The last twelve months have been pivotal for Microsoft, the company which once promised to put a PC on every desk but now settles for a vague mission statement about “achieve more”.
The new mission statement was announced by CEO Satya Nadella in June, replacing Ballmer’s 2013 commitment to “a family of devices and services". It is significant that Nadella dropped the reference to devices. Microsoft still talks incessantly about “cloud and mobile”, but mobile now means iOS and Android as well as what is left of Windows Phone.
Windows Phone? This was the year that the dream ended, despite the high quality of Microsoft’s mobile operating system. In April 2014 the company completed its acquisition of Nokia's mobile phone division and related services, and with Windows 10 on the horizon the stage was set for another major push at making a success of Windows Phone.
At the Build developer conference in April the company announced not only details of its Universal Windows Platform (UWP), which enables the same Windows 10 code to run on phone and desktop, but also tools for porting iOS apps and an Android runtime.
Just a few months later it was over. Nadella announced a change in leadership teams and the departure of ex-Nokia CEO Stephen Elop in June, then in July came a $7.6bn writedown in the value of the Nokia mobile phone division and related services acquisition along with around 7,800 job losses “primarily in the phone business.”
This was more than just another failed acquisition, joining other disasters such as aQuantive in 2007 (digital marketing, $6.2bn value written down in 2012), or Danger in 2008, which led to the Kin phone debacle.
Microsoft’s decision to cut back Windows Phone was done in the knowledge that mobile devices and apps are the driving force in personal computing today. The company is betting that it can succeed in cloud and services, with an increasing number of its applications (such as Office) running on Apple or Google OSs.
Microsoft is still making Lumia phones, though with a cut-down range and marketing that promotes phones running Windows 10 Mobile as productivity devices that work like a PC when connected to a large display, rather than as mainstream smartphones.
Microsoft's new phone strategy, because everyone wants a phone that works like a PC
This year was also the year of Windows 10, which was delivered with remarkable speed, just six months after its first detailed announcement in January. The pace of its production was indicative of Microsoft’s determination to escape the unpopular Windows 8 and to put some momentum back into the PC market.

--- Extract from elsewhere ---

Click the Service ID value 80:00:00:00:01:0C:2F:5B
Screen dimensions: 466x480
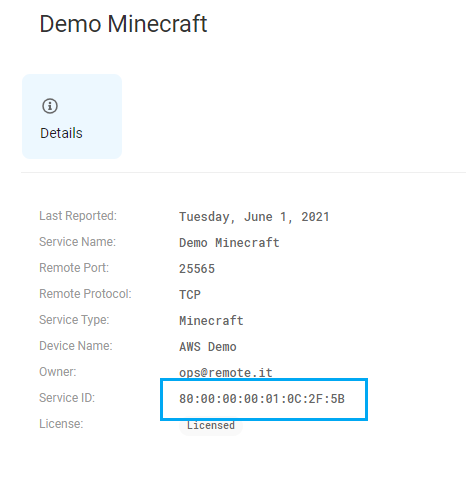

According to IDC that effort is not yet successful, with PC sales expected “to fall 10 per cent in the fourth quarter of 2015”, despite a generally favourable reaction to Microsoft’s new Windows.
Windows 10 is not just an upgrade, it is a new direction for Microsoft’s operating system. Key differences are that upgrades are free from Windows 7 or 8, at least for the first year, and that Windows is being delivered “as a service”, which means both security and feature upgrades delivered incrementally and indefinitely.
Another aspect is that a version of Windows 10 works on multiple device types, including PCs and tablets, phones, Xbox One, and small computers like Raspberry Pi.
The problem with Windows 10 and the UWP app strategy is that most mobile devices run iOS or Android, especially now that Microsoft itself has pulled back on Windows Phone.